Geger, Mahasiswa UIN Alauddin Makassar Gelar Aksi Terkait Kasus Sindikat Uang Palsu
Gowa, 16 Desember 2024 – Kasus sindikat uang palsu yang menyeret nama Universitas Islam Negeri (UIN) Alauddin Makassar terus menjadi sorotan. Selain penetapan 15 tersangka dan penyitaan barang bukti berupa mesin cetak raksasa dan uang palsu senilai Rp 446,7 juta, aksi mahasiswa yang digelar Senin (16/12) turut memancing perhatian.
Namun, aksi yang semula direncanakan besar-besaran oleh mahasiswa kampus itu justru hanya dihadiri oleh segelintir peserta. Sebagian besar mahasiswa mengaku takut ikut turun ke jalan karena khawatir akan dikenakan sanksi skorsing.
“Kami mendukung langkah hukum terhadap kasus ini, tapi kami juga ingin menuntut transparansi dari pihak kampus. Sayangnya, banyak teman-teman yang takut ikut aksi karena ada ancaman skorsing dari pihak kampus jika aksi dilakukan tanpa izin,” ujar Abid Akram.
Sanksi skorsing terhadap mahasiswa yang ikut aksi tanpa izin telah menjadi kebijakan tak tertulis di UIN Alauddin Makassar. Menurut beberapa mahasiswa, kebijakan ini membuat suara kritis mahasiswa kerap terbungkam. “Ini bukan pertama kalinya mahasiswa takut bersuara. Kebijakan ini sangat menekan kebebasan kami sebagai mahasiswa,” tambah mahasiswa tersebut.
Aksi pada Senin pagi berlangsung di depan kampus dan menyuarakan desakan agar pihak rektorat segera memberi penjelasan terkait dugaan keterlibatan salah satu pegawainya, yakni Kepala Perpustakaan UIN Alauddin Makassar, dalam kasus ini. Mereka juga meminta transparansi mengenai langkah-langkah yang diambil untuk mencegah kejadian serupa terulang.
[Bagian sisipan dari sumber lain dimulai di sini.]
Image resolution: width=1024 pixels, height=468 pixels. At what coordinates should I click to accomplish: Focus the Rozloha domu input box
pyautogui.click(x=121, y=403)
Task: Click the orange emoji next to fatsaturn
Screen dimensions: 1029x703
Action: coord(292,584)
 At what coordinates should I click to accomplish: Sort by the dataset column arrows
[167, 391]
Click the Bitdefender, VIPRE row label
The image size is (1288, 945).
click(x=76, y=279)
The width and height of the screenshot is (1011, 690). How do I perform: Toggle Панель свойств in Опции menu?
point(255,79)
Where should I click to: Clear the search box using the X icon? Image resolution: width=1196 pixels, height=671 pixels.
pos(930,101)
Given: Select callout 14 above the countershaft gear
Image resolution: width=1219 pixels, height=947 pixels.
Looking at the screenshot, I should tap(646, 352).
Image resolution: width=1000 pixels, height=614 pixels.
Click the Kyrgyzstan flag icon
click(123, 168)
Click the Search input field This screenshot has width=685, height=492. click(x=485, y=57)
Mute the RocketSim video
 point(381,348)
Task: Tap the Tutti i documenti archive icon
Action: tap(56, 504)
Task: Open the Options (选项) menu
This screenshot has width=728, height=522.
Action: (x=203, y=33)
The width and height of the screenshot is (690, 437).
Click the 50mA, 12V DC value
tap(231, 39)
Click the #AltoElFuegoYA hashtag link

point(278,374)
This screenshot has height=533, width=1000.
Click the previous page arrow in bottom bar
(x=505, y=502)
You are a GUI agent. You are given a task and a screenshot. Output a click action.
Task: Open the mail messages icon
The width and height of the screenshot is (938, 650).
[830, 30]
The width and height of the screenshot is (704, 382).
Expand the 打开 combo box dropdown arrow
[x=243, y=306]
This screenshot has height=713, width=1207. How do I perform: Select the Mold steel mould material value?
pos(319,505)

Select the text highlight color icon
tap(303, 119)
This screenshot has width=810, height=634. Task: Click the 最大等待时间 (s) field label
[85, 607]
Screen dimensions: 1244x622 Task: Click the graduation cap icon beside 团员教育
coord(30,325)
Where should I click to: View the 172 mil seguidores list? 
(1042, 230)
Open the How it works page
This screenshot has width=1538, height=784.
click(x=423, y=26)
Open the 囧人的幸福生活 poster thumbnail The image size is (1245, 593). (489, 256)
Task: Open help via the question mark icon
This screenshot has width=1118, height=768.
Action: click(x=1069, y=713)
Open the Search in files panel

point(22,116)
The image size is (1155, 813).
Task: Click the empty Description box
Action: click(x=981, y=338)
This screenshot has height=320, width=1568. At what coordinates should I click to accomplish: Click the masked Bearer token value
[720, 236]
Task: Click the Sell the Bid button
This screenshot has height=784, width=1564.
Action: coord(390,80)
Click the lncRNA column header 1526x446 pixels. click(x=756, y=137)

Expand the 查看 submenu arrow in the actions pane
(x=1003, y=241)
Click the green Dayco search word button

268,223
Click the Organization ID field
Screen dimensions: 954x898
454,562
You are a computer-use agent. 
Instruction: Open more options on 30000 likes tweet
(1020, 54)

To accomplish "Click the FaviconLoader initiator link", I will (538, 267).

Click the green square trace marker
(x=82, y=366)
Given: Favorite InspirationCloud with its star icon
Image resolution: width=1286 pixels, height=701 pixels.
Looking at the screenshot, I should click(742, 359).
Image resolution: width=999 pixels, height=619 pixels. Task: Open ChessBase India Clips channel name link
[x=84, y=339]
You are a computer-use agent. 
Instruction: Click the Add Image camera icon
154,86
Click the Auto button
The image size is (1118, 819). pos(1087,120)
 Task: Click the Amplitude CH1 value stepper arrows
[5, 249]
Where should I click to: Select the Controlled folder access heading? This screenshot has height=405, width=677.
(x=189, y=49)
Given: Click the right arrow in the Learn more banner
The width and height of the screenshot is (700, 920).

“Kami tidak ingin nama kampus tercoreng lebih jauh. Ini tanggung jawab moral yang harus diemban oleh rektorat, tapi kami juga butuh ruang untuk menyuarakan aspirasi tanpa tekanan,” ujar salah seorang orator aksi.
Kasus uang palsu di UIN Alauddin Makassar mencuat setelah polisi menyita mesin cetak raksasa dan uang palsu dari gedung perpustakaan kampus. Penetapan 15 tersangka, termasuk Kepala Perpustakaan UIN, semakin memperkuat dugaan adanya jaringan terorganisir di balik kasus ini.
Kapolres Gowa, AKBP Rheonald T. Simanjuntak, menyebut bahwa barang bukti dan peran para tersangka masih dalam penyelidikan lebih lanjut. “Kami mengumpulkan alat bukti dan terus bekerja sama dengan ahli untuk memastikan detail kasus ini,” ungkapnya.
Sementara itu, pihak rektorat UIN Alauddin Makassar belum memberikan keterangan resmi terkait aksi mahasiswa maupun sanksi skorsing yang menjadi sorotan.